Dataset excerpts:
####

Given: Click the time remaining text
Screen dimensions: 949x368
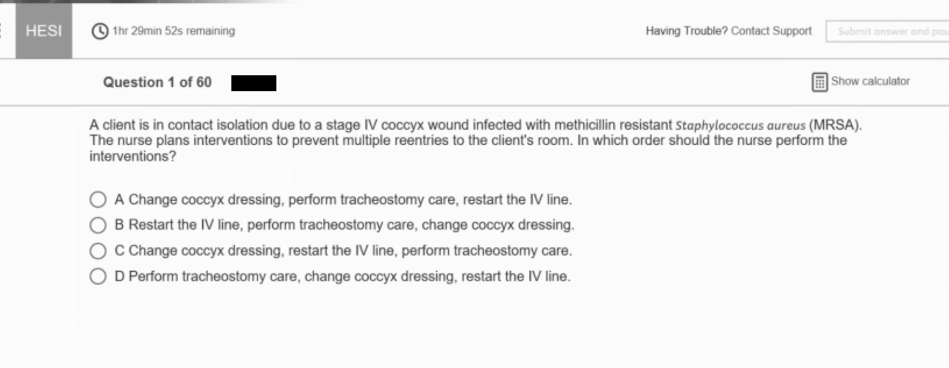Looking at the screenshot, I should tap(173, 31).
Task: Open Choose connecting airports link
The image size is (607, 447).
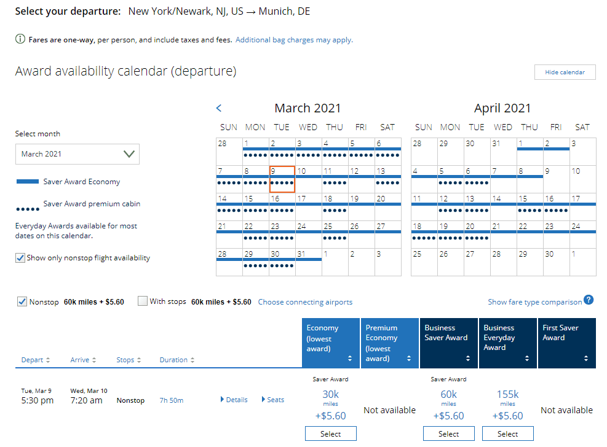Action: click(x=305, y=301)
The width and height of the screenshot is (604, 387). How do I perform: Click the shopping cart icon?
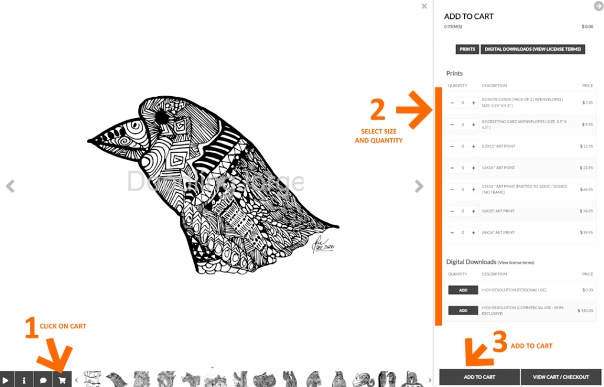point(62,380)
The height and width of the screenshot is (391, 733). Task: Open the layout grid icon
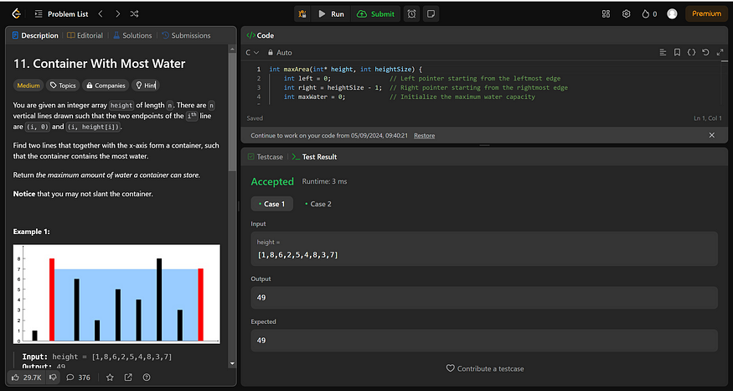pyautogui.click(x=606, y=14)
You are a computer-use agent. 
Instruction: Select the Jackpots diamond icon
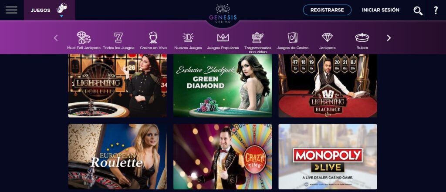328,37
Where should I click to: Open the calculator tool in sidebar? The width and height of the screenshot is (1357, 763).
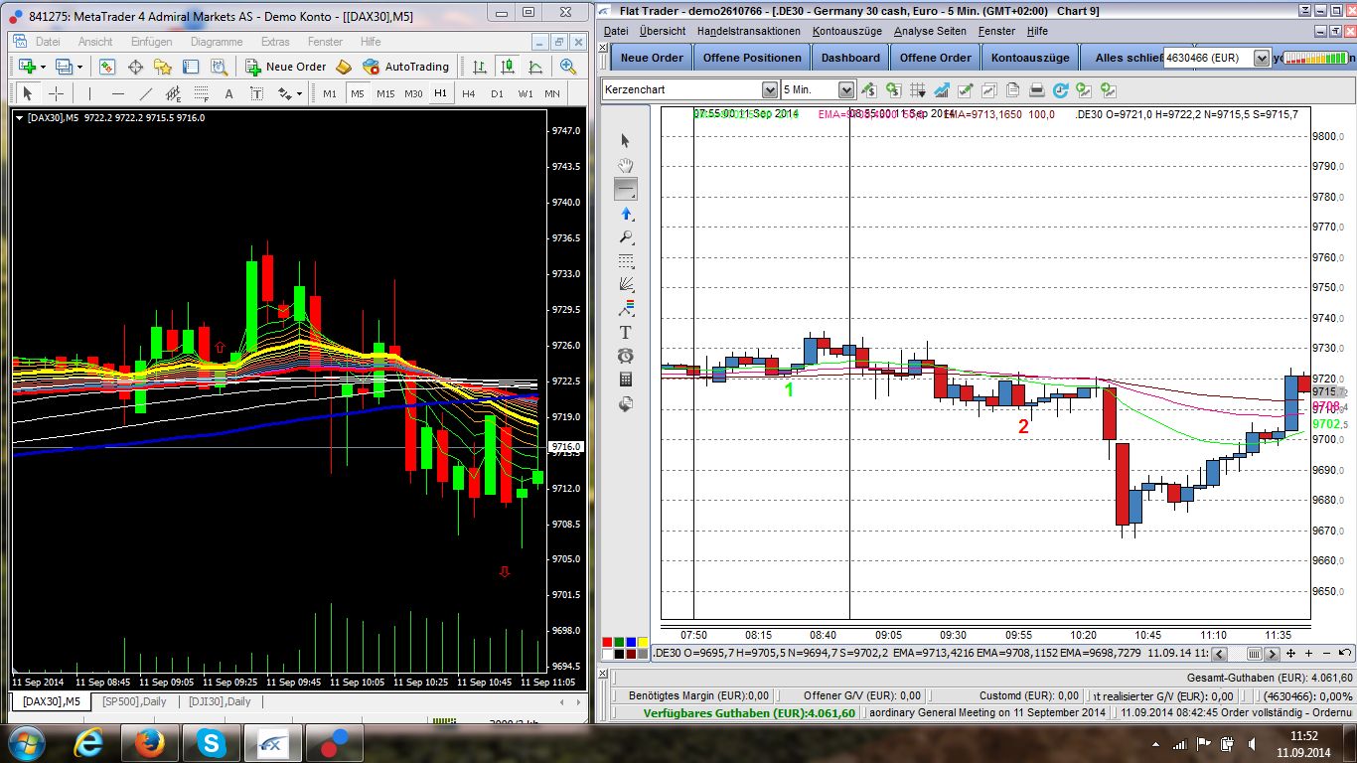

####

# Activity
Each record is to be written out exactly. No picture goes in.

# Answer to this task
Given: Click the time remaining text
Screen dimensions: 949x368
Looking at the screenshot, I should tap(173, 31).
Task: Open Choose connecting airports link
The image size is (607, 447).
Action: click(x=305, y=301)
The width and height of the screenshot is (604, 387). How do I perform: Click the shopping cart icon?
point(62,380)
The height and width of the screenshot is (391, 733). Task: Open the layout grid icon
pyautogui.click(x=606, y=14)
You are a computer-use agent. 
Instruction: Select the Jackpots diamond icon
328,37
Where should I click to: Open the calculator tool in sidebar? The width and height of the screenshot is (1357, 763).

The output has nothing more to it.